◆ Selected excerpt ◆

Search code examples
duplicatessparqlrdf

SPAQRL: select item and count occurences of its label


I have this SPARQL query directed to the Open Research Knowledge Graph (ORKG):

PREFIX orkgr: <http://orkg.org/orkg/resource/>
PREFIX orkgc: <http://orkg.org/orkg/class/>
PREFIX orkgp: <http://orkg.org/orkg/predicate/>
PREFIX rdfs: <http://www.w3.org/2000/01/rdf-schema#>
PREFIX xsd: <http://www.w3.org/2001/XMLSchema#>
PREFIX rdf: <http://www.w3.org/1999/02/22-rdf-syntax-ns#>

SELECT ?o1Label (COUNT(?o1Label) AS ?o1LabelCount)
WHERE {
  ?o1 a orkgc:Paper.
  ?o1 rdfs:label ?o1Label.
  
  FILTER (strlen(?o1Label) > 1).
}

GROUP BY ?o1Label
ORDER BY DESC(?o1LabelCount)

Which results in labels (?o1Label) and the number of occurrences of this label (?o1LabelCount).

How can I extend this query to also include a column for the actual item (?o1)?

Because there might be multiple candidates (when o1LabelCount is > 1), there should be one row for each of these items (with the same label and the same label count).


Solution

  • I see two options:

    First (and probably better) is to use GROUP_CONCAT and collect the entities into one field to be parsed again on application side. this could look like this (link):

    PREFIX orkgr: <http://orkg.org/orkg/resource/>
    PREFIX orkgc: <http://orkg.org/orkg/class/>
    PREFIX orkgp: <http://orkg.org/orkg/predicate/>
    PREFIX rdfs: <http://www.w3.org/2000/01/rdf-schema#>
    PREFIX xsd: <http://www.w3.org/2001/XMLSchema#>
    PREFIX rdf: <http://www.w3.org/1999/02/22-rdf-syntax-ns#>
    
    SELECT ?o1Label (GROUP_CONCAT(?o1, "\t") AS ?o1s) (COUNT(?o1Label) AS ?o1LabelCount)

◆ Task instructions ◆
(1) Answer these questions about the SPARQL thread:
(a) Which knowledge graph is the original query sent to?
(b) What condition does the FILTER line put on ?o1Label?
(c) What does the solution name as its first option for collecting the entities into one field?
(2) Carry the SPARQL thread forward from its final line.

◆ Dataset extract ◆
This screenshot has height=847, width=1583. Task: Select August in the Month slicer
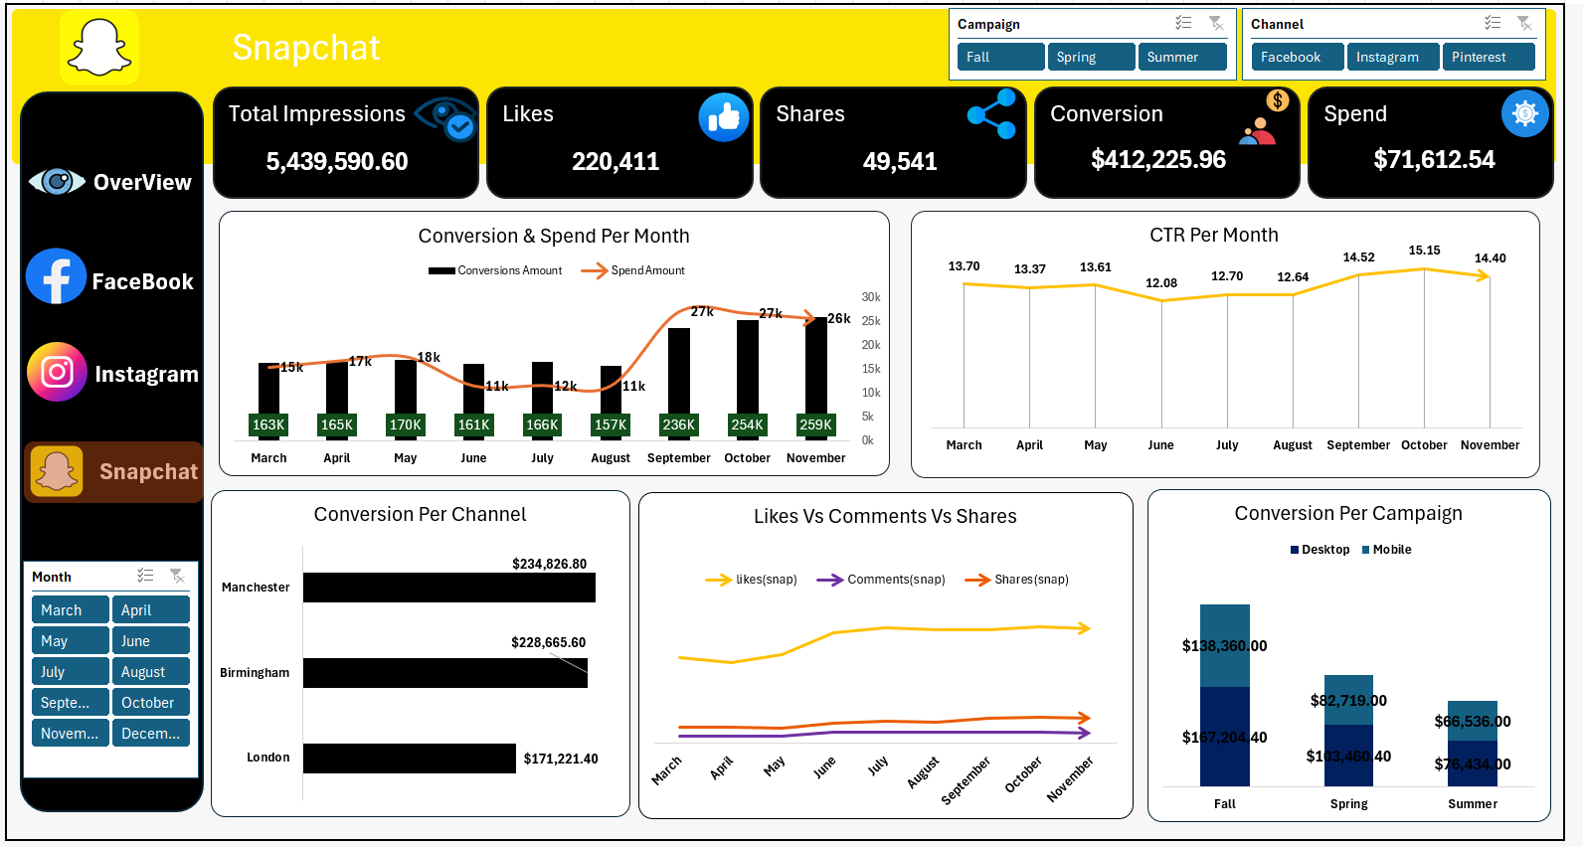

◆ Replies ◆
(1)
(a) The Open Research Knowledge Graph (ORKG).
(b) Its string length must be greater than 1.
(c) GROUP_CONCAT.

(2)
    WHERE {
      ?o1 a orkgc:Paper.
      ?o1 rdfs:label ?o1Label.
      
      FILTER (strlen(?o1Label) > 1).
    }
    
    GROUP BY ?o1Label
    ORDER BY DESC(?o1LabelCount)
    

    An alternative would be using nested queries and receive a result as you described (link):

    PREFIX orkgr: <http://orkg.org/orkg/resource/>
    PREFIX orkgc: <http://orkg.org/orkg/class/>
    PREFIX orkgp: <http://orkg.org/orkg/predicate/>
    PREFIX rdfs: <http://www.w3.org/2000/01/rdf-schema#>
    PREFIX xsd: <http://www.w3.org/2001/XMLSchema#>
    PREFIX rdf: <http://www.w3.org/1999/02/22-rdf-syntax-ns#>
    
    SELECT ?o1Label ?o1 ?o1LabelCount
    WHERE {
      ?o1 rdfs:label ?o1Label .
    
      {
        SELECT ?o1Label (COUNT(?o1Label) AS ?o1LabelCount)
        WHERE {
          [
            a orkgc:Paper;
            rdfs:label ?o1Label
          ]
          FILTER (strlen(?o1Label) > 1).
        }
      }
    }
    
    GROUP BY ?o1Label
    ORDER BY DESC(?o1LabelCount)